The Frenchman Alexis de Tocqueville wrote in 1835 that “scarcely any political question arises in the United States that is not resolved, sooner or later, into a judicial question.” Tocqueville’s hyperbole has become an unmistakable truth in our age. Increasingly, our most divisive social and political issues reach courts as cases about constitutional rights. Does the Constitution protect a woman’s right to choose whether to abort a fetus, or does the fetus have rights the state is bound to protect? Does the Second Amendment give Americans the right to bear arms, or does it protect our right as a democratic people to regulate dangerous weapons for the safety of all? Does the Constitution’s guarantee of equality to all persons prevent a public university from considering race in admissions, or does that very same guarantee enable state colleges to compensate for hundreds of years of race-based disadvantage? But what has our reliance on judicial action at the expense of political negotiation done to our sense of justice and our sense of cohesion? Catastrophic division from within threatens to define the next American century in much the way the triumphs of the Greatest Generation and the rise of the middle class defined the last one. This lecture illuminates the role that U.S. constitutional law – by consistently framing the issue of rights in presumptively absolute terms – has played in eroding our moral center, and how courts can help walk us back to the middle.

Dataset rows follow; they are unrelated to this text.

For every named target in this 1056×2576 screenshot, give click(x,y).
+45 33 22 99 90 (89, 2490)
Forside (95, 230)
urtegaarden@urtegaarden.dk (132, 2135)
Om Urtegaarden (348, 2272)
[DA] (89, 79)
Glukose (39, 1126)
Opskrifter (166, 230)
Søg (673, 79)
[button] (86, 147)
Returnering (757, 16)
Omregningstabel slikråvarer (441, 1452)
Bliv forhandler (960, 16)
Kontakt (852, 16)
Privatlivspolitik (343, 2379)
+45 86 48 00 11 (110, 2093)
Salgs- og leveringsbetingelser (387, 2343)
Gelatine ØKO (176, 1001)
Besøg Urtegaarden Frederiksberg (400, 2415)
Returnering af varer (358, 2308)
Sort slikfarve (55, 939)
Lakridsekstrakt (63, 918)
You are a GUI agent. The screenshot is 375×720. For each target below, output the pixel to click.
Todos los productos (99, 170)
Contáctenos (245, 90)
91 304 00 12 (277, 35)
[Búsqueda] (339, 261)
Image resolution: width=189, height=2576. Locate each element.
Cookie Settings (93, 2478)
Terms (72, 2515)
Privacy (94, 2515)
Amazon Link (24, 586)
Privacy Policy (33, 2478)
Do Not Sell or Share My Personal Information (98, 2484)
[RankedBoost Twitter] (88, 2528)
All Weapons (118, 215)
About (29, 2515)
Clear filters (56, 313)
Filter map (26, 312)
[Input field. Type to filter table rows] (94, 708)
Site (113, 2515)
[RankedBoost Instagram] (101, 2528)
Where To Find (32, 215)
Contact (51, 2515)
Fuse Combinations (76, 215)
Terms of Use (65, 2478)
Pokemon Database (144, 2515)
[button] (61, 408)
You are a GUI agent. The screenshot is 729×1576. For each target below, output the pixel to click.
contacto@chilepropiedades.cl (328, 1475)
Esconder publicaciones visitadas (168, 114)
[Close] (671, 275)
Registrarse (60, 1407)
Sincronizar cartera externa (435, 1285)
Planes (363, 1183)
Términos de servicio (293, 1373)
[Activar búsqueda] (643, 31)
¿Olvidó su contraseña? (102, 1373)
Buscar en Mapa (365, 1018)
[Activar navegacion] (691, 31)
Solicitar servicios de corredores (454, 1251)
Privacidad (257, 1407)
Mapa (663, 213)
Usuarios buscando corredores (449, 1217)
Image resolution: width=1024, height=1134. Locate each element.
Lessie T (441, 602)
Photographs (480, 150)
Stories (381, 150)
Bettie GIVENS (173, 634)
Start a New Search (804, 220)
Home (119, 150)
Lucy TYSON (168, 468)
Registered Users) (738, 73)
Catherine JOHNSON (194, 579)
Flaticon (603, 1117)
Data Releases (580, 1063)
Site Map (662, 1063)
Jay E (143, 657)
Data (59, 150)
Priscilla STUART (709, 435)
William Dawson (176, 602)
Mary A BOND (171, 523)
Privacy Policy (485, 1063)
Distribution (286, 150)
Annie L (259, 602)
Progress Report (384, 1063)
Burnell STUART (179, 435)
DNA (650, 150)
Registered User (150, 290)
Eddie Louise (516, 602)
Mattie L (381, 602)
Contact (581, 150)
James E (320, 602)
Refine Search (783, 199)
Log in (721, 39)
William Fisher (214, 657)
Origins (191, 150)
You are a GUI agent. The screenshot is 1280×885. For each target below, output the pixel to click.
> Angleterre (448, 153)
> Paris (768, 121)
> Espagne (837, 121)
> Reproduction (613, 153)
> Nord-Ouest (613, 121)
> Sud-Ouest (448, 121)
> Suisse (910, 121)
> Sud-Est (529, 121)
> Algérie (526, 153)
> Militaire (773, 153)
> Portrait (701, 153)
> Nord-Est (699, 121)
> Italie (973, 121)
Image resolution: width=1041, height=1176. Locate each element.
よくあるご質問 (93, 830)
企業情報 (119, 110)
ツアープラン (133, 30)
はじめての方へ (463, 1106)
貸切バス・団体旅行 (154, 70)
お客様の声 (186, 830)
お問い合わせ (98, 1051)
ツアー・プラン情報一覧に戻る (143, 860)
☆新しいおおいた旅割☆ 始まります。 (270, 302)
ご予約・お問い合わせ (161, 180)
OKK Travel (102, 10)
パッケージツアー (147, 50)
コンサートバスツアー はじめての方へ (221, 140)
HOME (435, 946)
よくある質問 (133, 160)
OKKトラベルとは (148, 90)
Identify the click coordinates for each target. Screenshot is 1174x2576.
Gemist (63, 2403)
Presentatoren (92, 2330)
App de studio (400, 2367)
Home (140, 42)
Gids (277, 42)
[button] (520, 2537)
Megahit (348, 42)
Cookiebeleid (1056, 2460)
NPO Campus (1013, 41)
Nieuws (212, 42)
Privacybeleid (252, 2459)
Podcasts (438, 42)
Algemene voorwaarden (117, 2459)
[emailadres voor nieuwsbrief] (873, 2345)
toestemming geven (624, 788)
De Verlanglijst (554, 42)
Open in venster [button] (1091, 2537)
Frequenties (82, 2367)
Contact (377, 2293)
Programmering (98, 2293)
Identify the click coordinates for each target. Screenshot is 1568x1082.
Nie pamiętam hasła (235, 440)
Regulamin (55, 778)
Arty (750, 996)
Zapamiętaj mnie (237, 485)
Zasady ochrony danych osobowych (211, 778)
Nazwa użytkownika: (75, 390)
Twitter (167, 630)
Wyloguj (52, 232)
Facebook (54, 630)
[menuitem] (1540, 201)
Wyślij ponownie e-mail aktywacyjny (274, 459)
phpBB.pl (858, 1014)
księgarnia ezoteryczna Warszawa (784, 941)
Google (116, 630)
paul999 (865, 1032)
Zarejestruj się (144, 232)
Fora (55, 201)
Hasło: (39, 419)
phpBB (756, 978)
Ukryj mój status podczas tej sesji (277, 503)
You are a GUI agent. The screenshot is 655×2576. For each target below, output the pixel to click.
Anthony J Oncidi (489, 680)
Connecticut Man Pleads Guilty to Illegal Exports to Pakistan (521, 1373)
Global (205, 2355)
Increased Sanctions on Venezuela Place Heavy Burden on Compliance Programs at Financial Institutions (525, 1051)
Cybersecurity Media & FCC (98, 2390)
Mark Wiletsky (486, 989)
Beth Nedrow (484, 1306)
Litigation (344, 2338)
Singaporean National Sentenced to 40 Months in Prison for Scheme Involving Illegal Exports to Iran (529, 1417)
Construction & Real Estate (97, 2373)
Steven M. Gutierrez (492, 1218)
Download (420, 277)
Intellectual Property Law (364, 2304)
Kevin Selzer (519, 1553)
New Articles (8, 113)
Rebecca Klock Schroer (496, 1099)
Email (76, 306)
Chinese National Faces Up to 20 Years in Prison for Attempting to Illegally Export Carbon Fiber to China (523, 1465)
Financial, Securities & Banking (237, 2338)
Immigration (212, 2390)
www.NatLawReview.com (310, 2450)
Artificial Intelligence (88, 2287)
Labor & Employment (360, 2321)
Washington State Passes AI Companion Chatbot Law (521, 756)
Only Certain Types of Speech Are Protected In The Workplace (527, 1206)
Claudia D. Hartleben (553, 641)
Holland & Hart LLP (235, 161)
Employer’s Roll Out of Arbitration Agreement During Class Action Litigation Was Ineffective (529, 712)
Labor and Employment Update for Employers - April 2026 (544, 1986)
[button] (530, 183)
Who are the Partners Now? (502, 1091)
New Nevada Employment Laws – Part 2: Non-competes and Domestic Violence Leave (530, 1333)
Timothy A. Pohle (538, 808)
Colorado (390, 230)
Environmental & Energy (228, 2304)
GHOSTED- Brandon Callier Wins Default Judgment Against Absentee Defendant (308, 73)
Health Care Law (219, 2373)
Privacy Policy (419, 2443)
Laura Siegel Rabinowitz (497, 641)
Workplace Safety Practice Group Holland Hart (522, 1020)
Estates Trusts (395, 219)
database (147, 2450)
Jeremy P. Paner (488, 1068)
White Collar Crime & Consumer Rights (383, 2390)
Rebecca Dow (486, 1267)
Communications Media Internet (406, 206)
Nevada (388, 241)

Jamal Greene is the Dwight Professor of Law at Columbia Law School, where he teaches constitutional law, comparative constitutional law, the law of the political process, First Amendment, and federal courts. His scholarship focuses on the structure of legal and constitutional argument. Professor Greene is the author of numerous articles and book chapters and is a frequent media commentator on constitutional law and the Supreme Court. Prior to joining Columbia's faculty he was an Alexander Fellow at New York University Law School. Professor Greene served as a law clerk to the Hon. Guido Calabresi on the U.S. Court of Appeals for the Second Circuit and for the Hon. John Paul Stevens on the U.S. Supreme Court. He earned his J.D. from Yale Law School and his A.B. from Harvard College.